- [AIM OF THE EXERCISE] Copy the listing below from its first line up to and including the line that contains "pyautogui.click(x=408, y=72)", character for character. Leave the pictures out of your copy.

Extracted data entries:
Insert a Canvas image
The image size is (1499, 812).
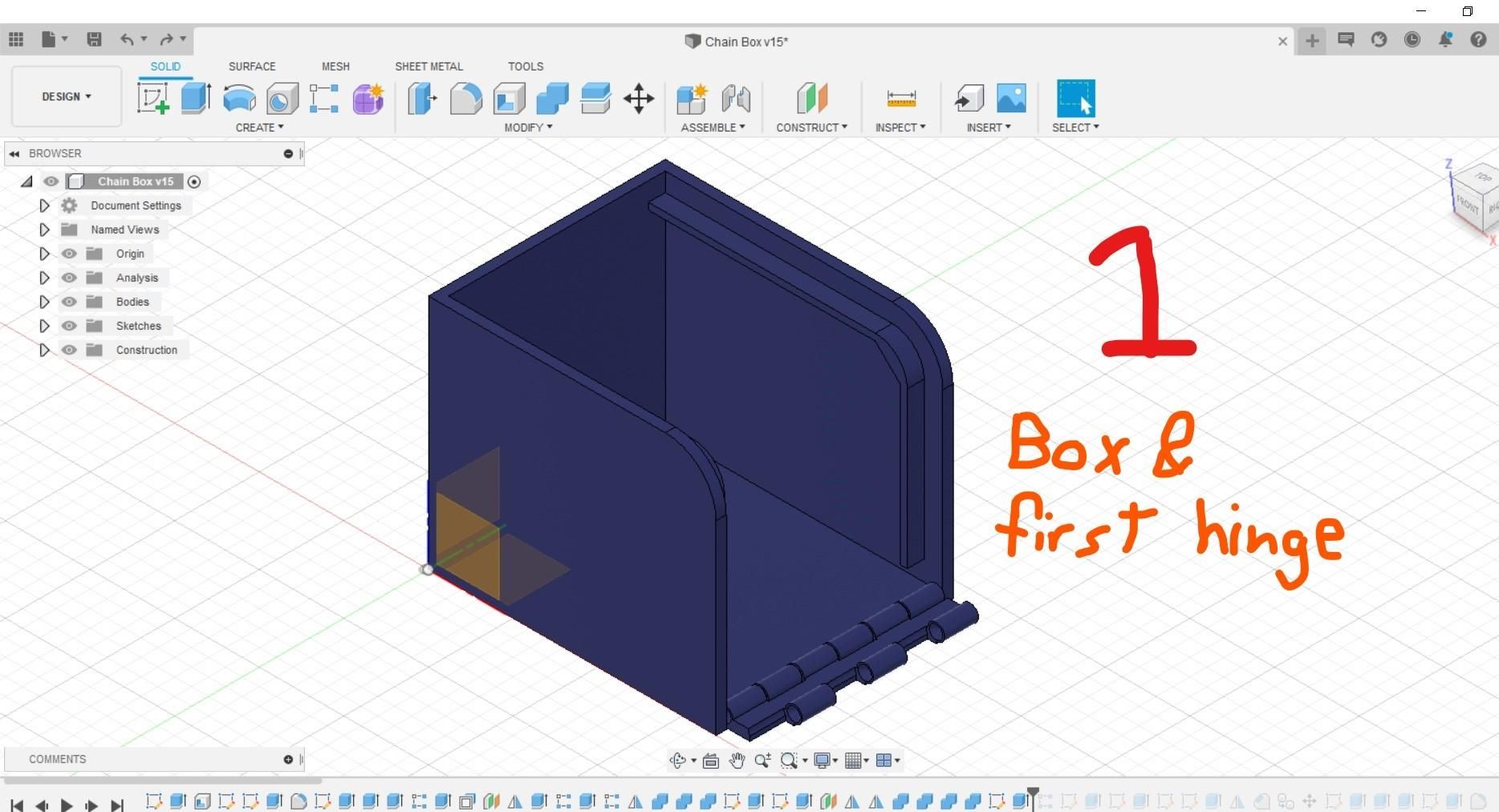point(1010,98)
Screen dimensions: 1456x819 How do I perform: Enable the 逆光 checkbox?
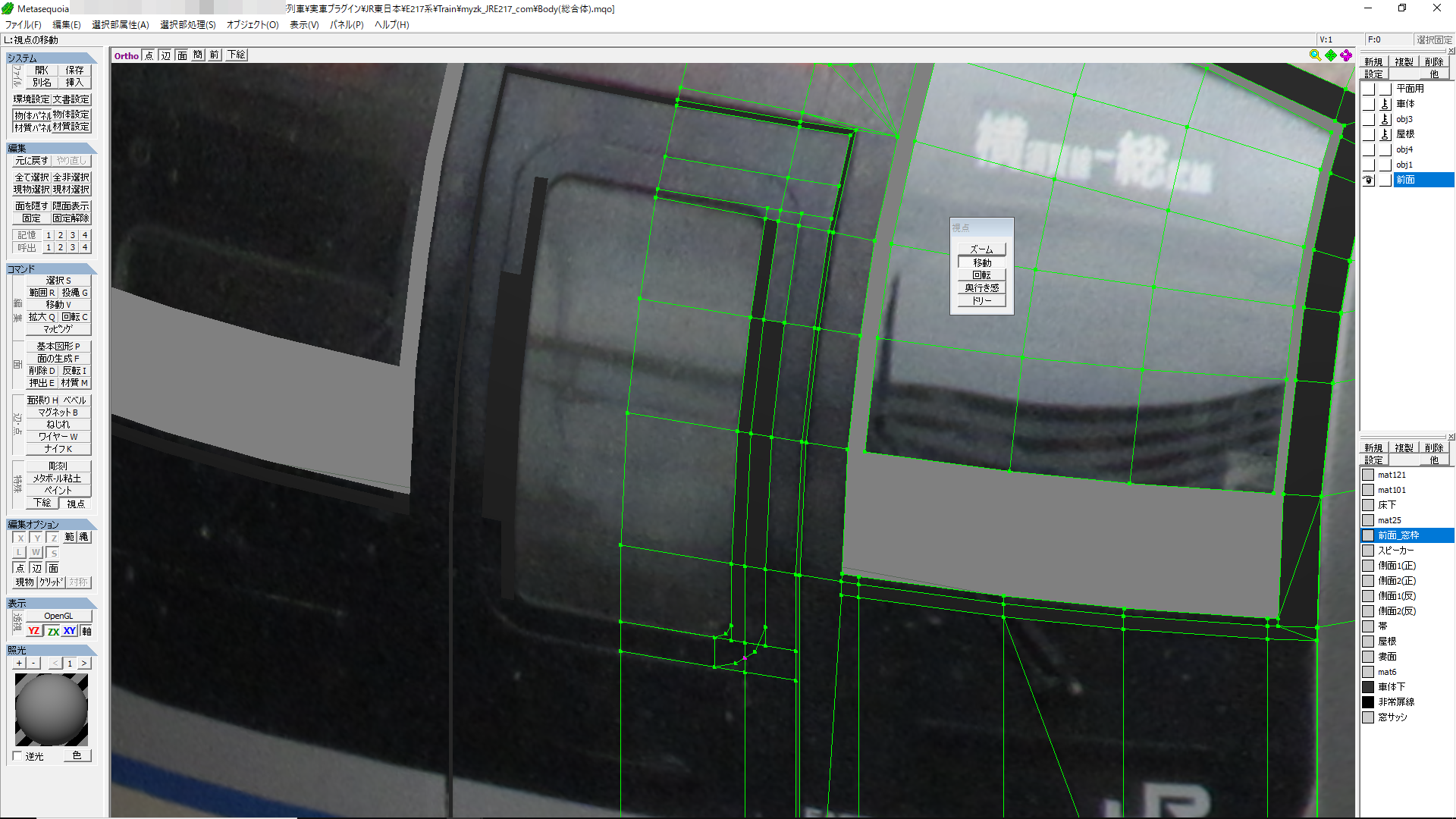click(17, 756)
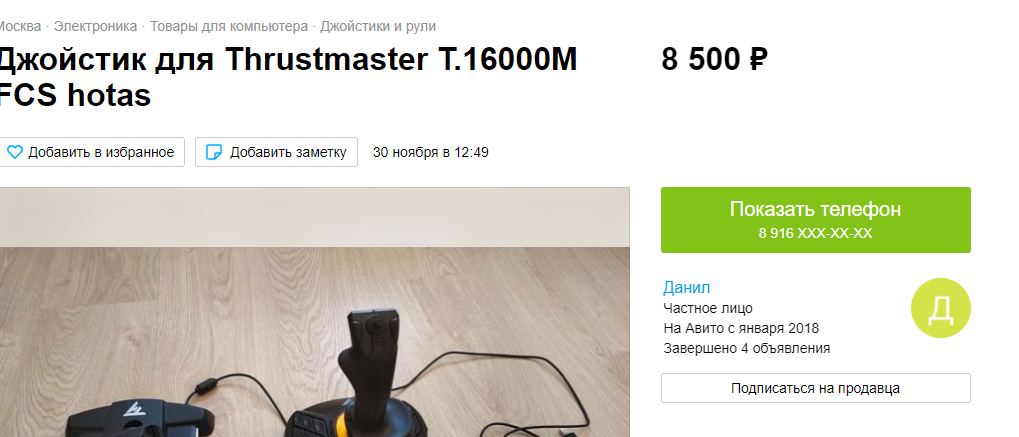Open seller profile link Данил
Image resolution: width=1019 pixels, height=437 pixels.
pos(686,287)
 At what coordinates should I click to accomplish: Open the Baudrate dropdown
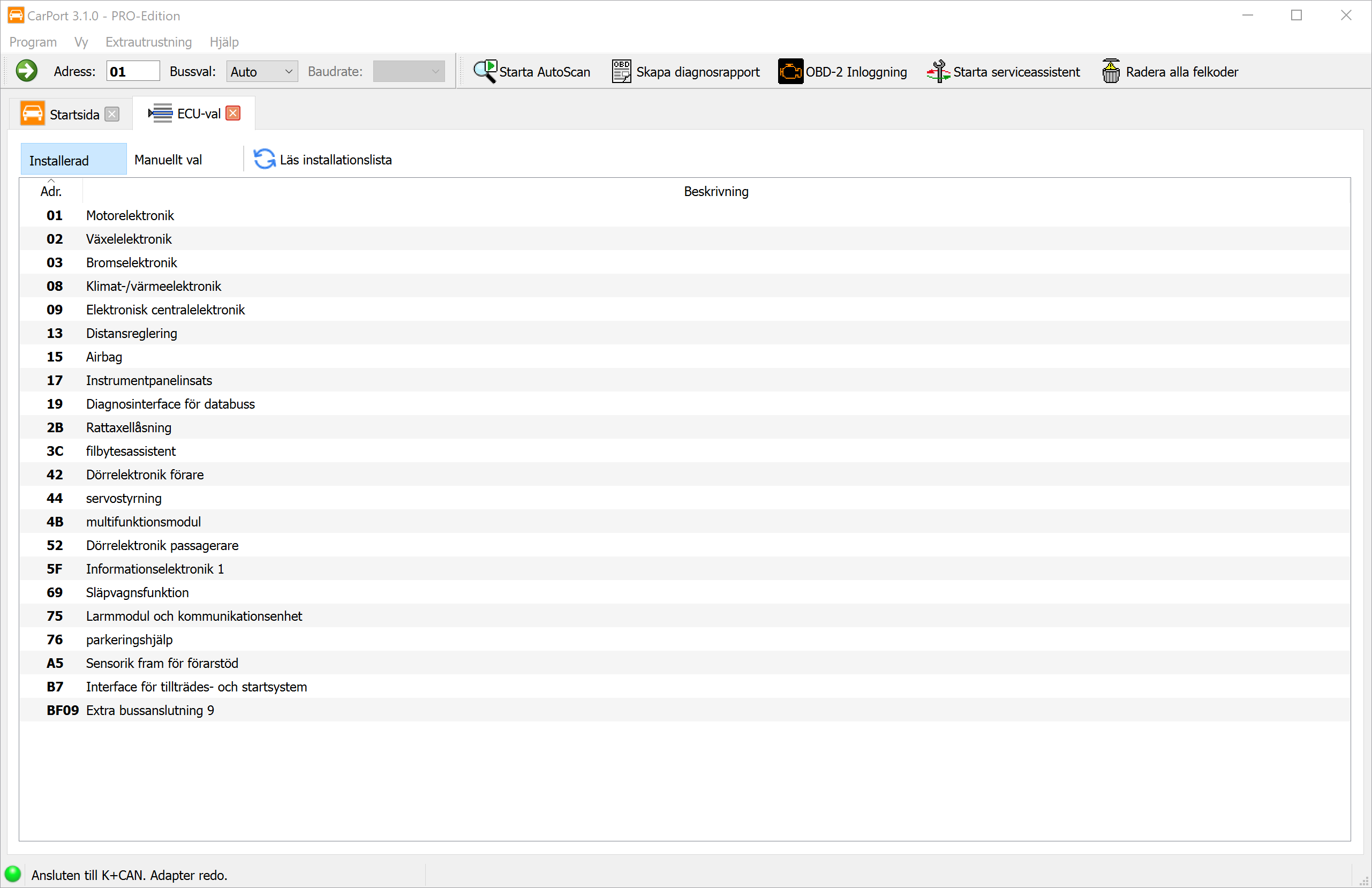pyautogui.click(x=408, y=72)
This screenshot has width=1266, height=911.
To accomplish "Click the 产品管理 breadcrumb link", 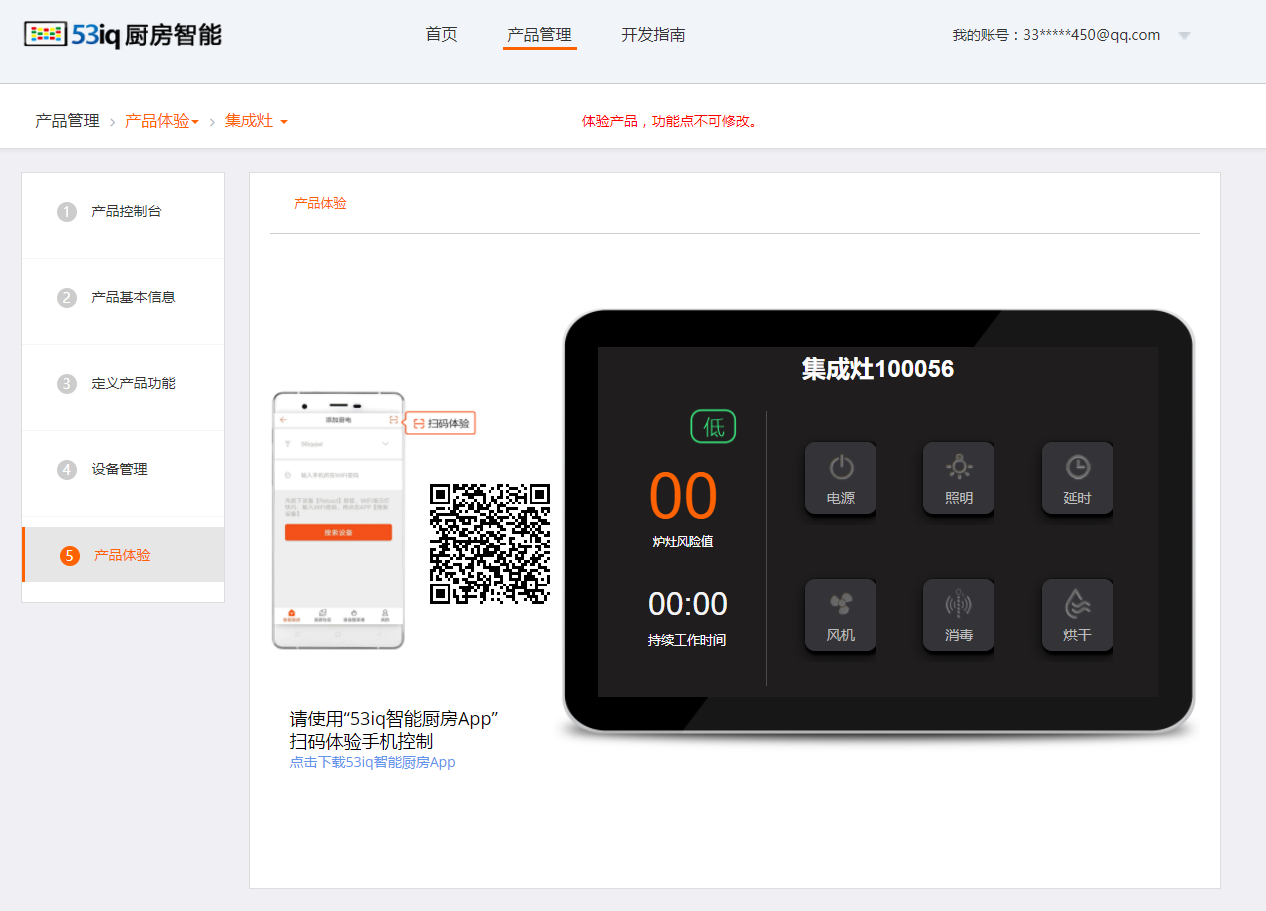I will pyautogui.click(x=67, y=121).
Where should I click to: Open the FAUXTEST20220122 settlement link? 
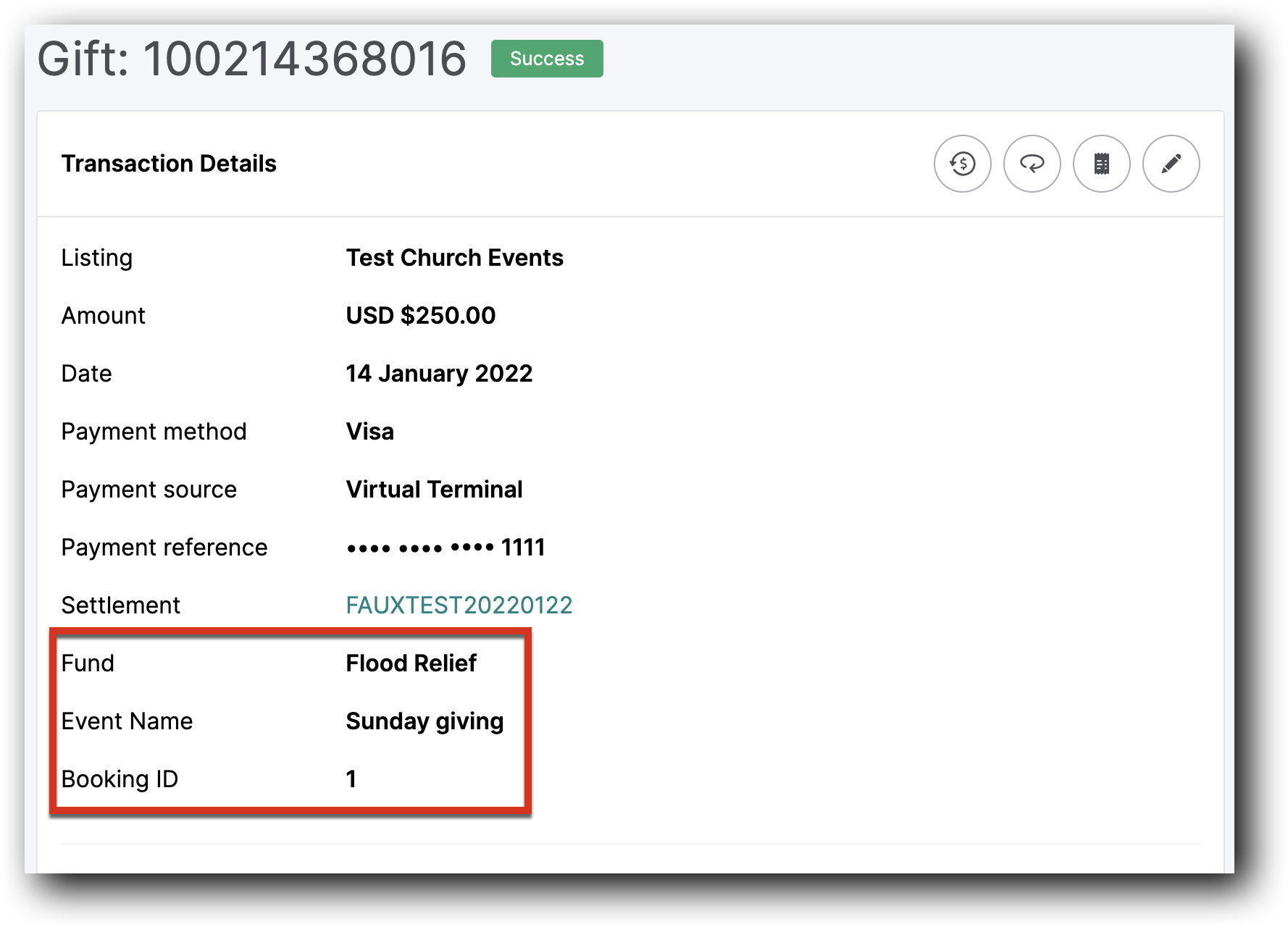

- [RESULT OF THE TASK]
Insert a Canvas image
The image size is (1499, 812).
point(1010,98)
Screen dimensions: 1456x819 How do I perform: Enable the 逆光 checkbox?
click(17, 756)
Open seller profile link Данил
Image resolution: width=1019 pixels, height=437 pixels.
pos(686,287)
 At what coordinates should I click to accomplish: Open the Baudrate dropdown
pyautogui.click(x=408, y=72)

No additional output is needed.